After a brief overview of the Bible, discussing its core message and value for us, we want to grow more familiar with how to study the Bible and how various translations and resource tools make the experience more exciting and fulfilling. We want to open our minds to new ideas.
Collect several Bibles in various versions, several different commentaries, handbooks, and dictionaries. (You can probably find these in your church library or your pastor or another church member may supply them, if asked.) In addition to what you have at home or in the church library, if you type into your browser the word “Bible,” many of these resources will become available. “Bible Gateway” is of particular benefit, because you can type in a passage of Scripture and view it in scores of translations. Also consider one or more of the online commentaries. You might also want to download the EGW Writings app, if you have an iPhone or an Android phone, where you can view Ellen White’s comments.

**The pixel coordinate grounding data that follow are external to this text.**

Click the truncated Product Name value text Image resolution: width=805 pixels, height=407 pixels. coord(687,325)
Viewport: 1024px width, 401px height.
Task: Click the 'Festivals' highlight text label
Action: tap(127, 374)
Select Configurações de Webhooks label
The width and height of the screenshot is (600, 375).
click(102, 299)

Look up an interesting passage of Scripture in several translations and compare the varying nuances presented. For example, consider Colossians 4:6, where The New English Bible translates it: “Let your conversation be always gracious, and never insipid; study how best to talk with each person you meet.” Compare this with The J. B. Phillips Translation, which reads: “Speak pleasantly to [non-Christians], but never sentimentally, and learn to give a proper answer to every questioner.” Then look at The Message Bible, which paraphrases: “Be gracious in your speech. The goal is to bring out the best in others in a conversation, not put them down, not cut them out.”
Ask yourself a series of questions:
- Is God really placing the lives of other human beings in our hands, in that He is asking us to speak with them in ways that are relevant and compelling—using language that makes sense to them?

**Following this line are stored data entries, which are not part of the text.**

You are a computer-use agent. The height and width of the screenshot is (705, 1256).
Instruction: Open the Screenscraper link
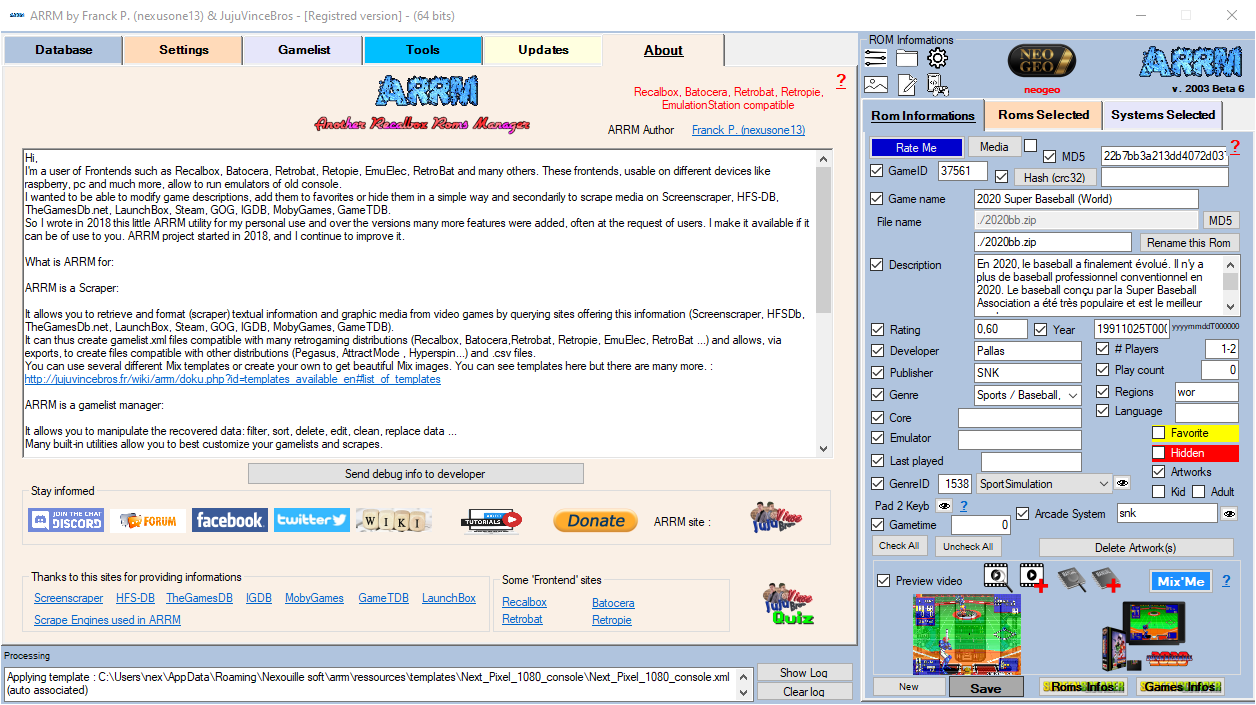[68, 598]
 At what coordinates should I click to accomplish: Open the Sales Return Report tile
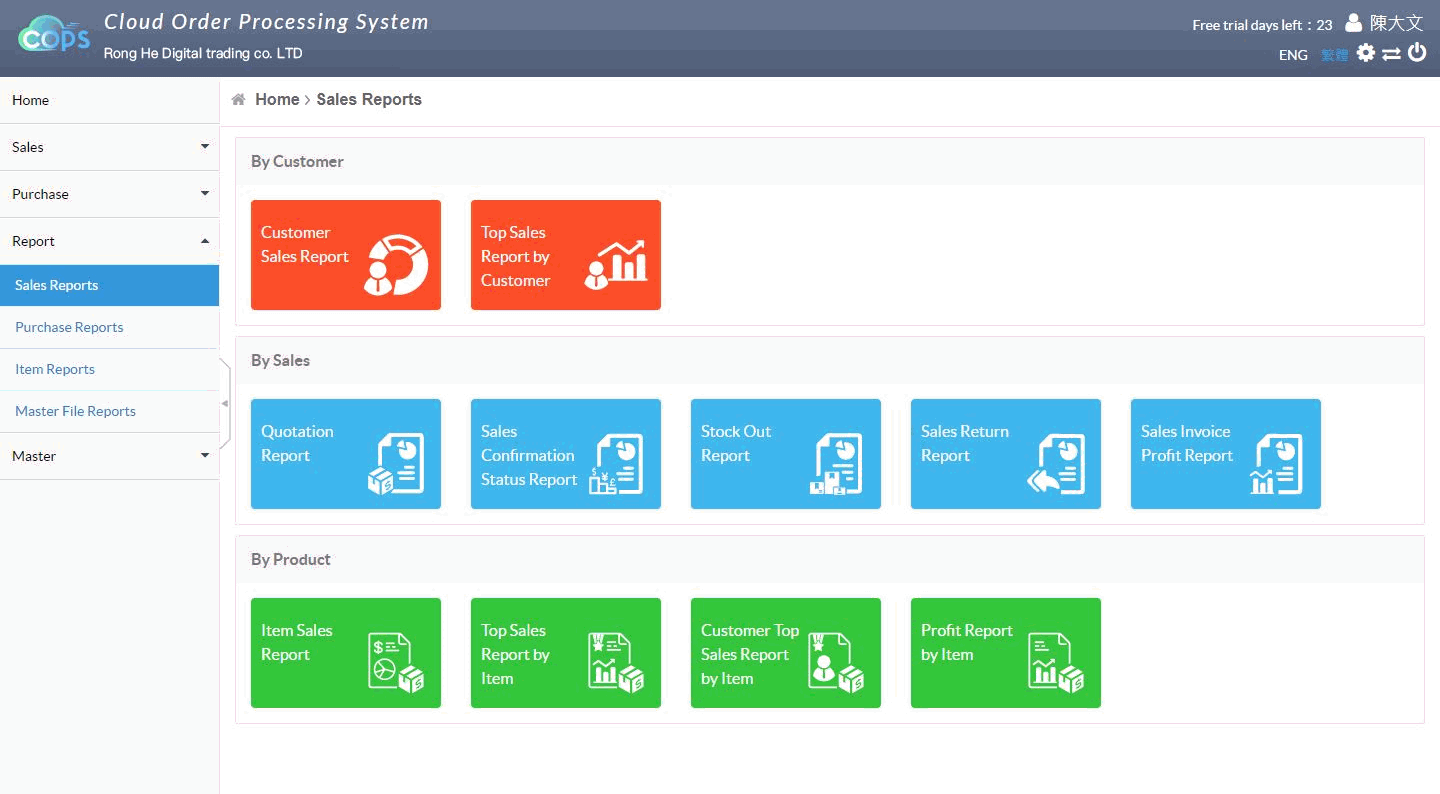(x=1005, y=454)
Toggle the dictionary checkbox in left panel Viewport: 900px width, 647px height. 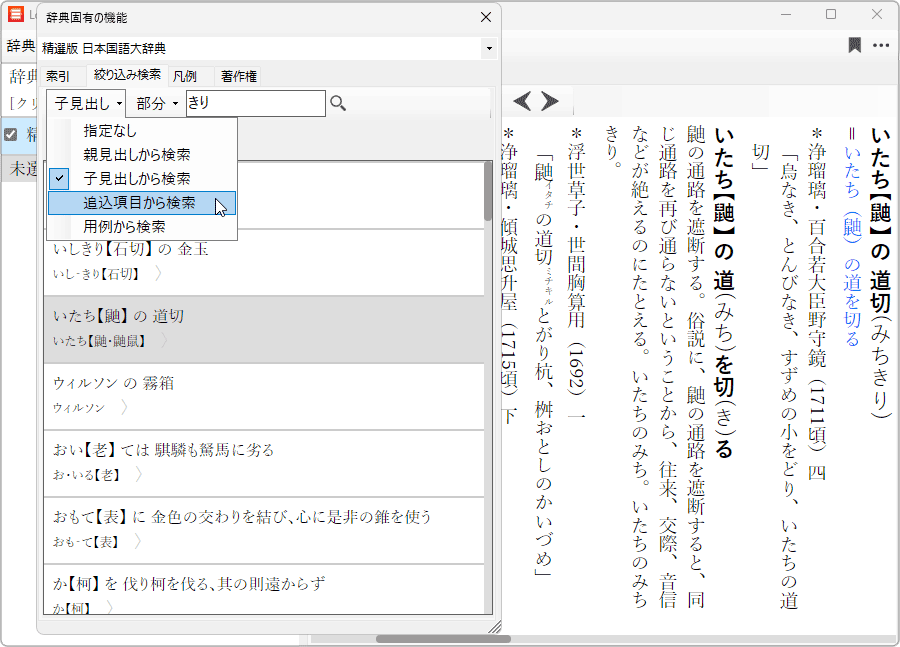pos(11,134)
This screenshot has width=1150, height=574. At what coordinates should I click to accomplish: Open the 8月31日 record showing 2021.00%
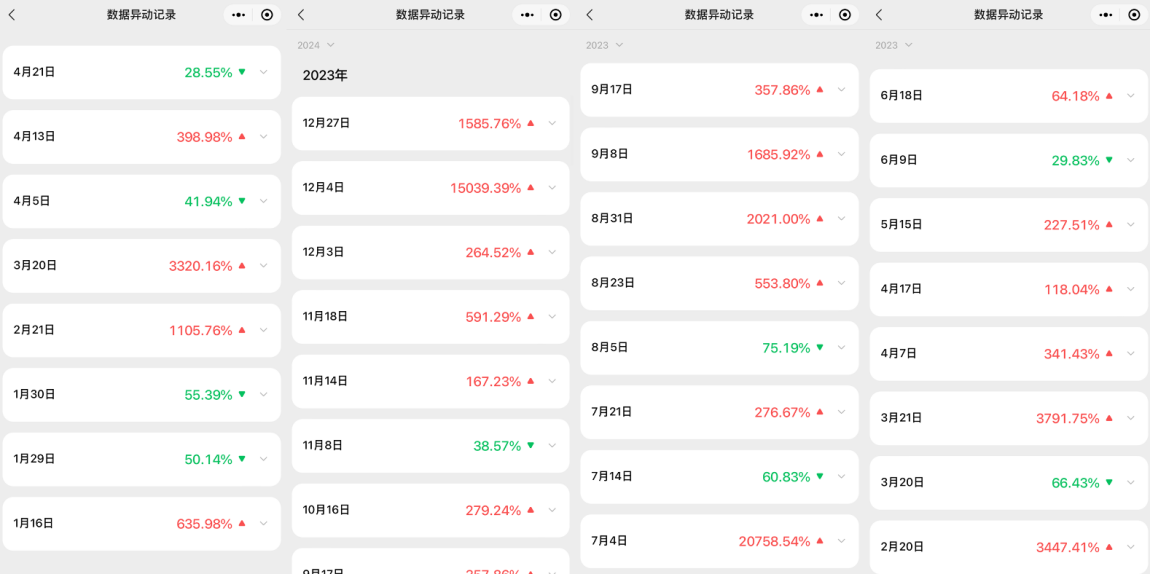point(719,218)
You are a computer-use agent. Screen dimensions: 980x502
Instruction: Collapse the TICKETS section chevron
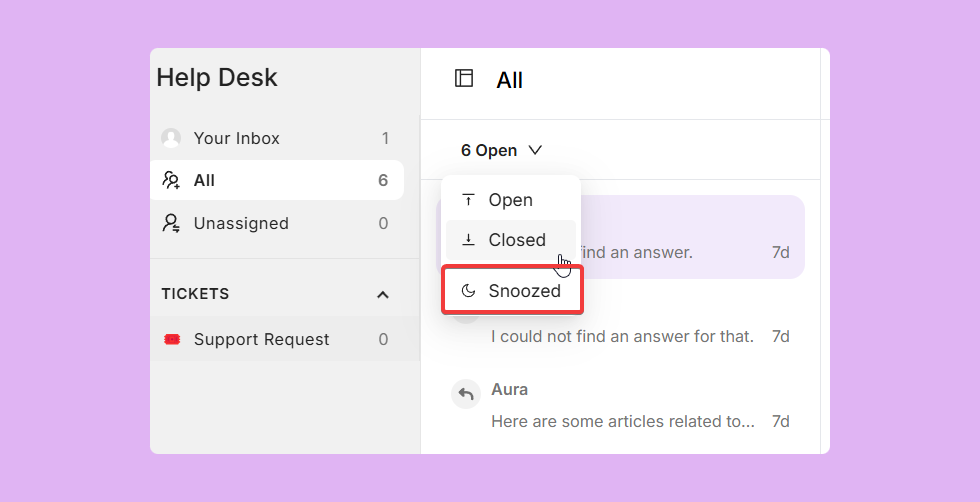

- Why is God so concerned that we speak with others in a careful, gracious manner that takes into account what they bring to the conversation?
- In what ways would avoiding “being insipid” make our conversation more compelling?
- How do phrases like “make the most of every opportunity” and “study how to talk with each person” signal a responsibility for us to think hard about what we say to others and to prepare to be effective communicators?*
* Adapted with permission from the iFollow Discipleship Resource, ©North American Division of Seventh-day Adventists.